Holly Robertson is the new Section Head for Collections Care within BCCD and Emma Lincoln is the Preservation Education Specialist for the Directorate.
Highlights of 2009 included the treatment of two extraordinary primary source collections of African Americana: the Gladstone Collection of 19th century photos of notable African-Americans, and Color Town, a one-of-a kind 52-page album produced by Max Waldman around 1947 that dramaticallyillustrates daily life in a primarily African American community in Florida, later altered by urban renewal in the 1960’s. A notable innovation occurred in response to President-elect Obama’s use of the Lincoln Bible at his inauguration: an innovative box was developed incorporating invisible waterproof shielding to protect the Bible against wet weather.

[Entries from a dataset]
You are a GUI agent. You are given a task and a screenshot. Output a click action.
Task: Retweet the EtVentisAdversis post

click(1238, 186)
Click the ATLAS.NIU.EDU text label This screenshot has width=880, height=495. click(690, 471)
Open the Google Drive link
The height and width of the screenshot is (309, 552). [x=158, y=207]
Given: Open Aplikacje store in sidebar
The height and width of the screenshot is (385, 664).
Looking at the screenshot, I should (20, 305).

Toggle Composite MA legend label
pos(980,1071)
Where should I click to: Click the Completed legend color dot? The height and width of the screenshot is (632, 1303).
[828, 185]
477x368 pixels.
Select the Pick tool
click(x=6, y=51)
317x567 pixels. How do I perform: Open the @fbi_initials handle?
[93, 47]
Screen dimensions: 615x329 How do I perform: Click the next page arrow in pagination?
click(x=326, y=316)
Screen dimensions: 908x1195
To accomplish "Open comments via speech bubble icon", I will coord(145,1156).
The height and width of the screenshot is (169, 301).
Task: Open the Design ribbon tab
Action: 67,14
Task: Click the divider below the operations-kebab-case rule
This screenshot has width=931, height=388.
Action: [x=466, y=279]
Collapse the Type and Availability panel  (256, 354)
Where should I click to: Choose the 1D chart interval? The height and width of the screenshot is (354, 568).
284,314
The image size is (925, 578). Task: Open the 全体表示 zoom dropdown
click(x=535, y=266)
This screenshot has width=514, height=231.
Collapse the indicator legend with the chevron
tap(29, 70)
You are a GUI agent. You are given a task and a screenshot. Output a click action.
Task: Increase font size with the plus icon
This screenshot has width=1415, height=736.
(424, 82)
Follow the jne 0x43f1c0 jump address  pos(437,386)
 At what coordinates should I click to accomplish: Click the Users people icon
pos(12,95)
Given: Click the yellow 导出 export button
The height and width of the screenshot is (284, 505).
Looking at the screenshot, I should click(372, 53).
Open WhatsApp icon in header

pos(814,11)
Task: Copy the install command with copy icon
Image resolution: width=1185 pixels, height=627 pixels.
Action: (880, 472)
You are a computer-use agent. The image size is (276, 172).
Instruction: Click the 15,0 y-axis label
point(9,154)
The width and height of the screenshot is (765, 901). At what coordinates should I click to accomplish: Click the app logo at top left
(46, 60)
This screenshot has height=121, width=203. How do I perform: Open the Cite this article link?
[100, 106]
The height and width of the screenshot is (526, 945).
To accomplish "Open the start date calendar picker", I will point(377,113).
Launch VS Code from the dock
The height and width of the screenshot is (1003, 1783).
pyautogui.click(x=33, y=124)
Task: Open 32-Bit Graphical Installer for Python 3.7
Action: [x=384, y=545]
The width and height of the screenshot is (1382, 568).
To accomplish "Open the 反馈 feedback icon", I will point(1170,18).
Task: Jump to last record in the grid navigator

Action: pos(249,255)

◆ **TASK 1**
According to the preservation passage, what was built into the box developed for the Lincoln Bible?
◆ **TASK 2**
Print the part of the preservation passage that opens with the words "Holly Robertson is" and closes with "for the Directorate.".

◆ **TASK OUTPUT 1**
Invisible waterproof shielding to protect the Bible against wet weather.

◆ **TASK OUTPUT 2**
Holly Robertson is the new Section Head for Collections Care within BCCD and Emma Lincoln is the Preservation Education Specialist for the Directorate.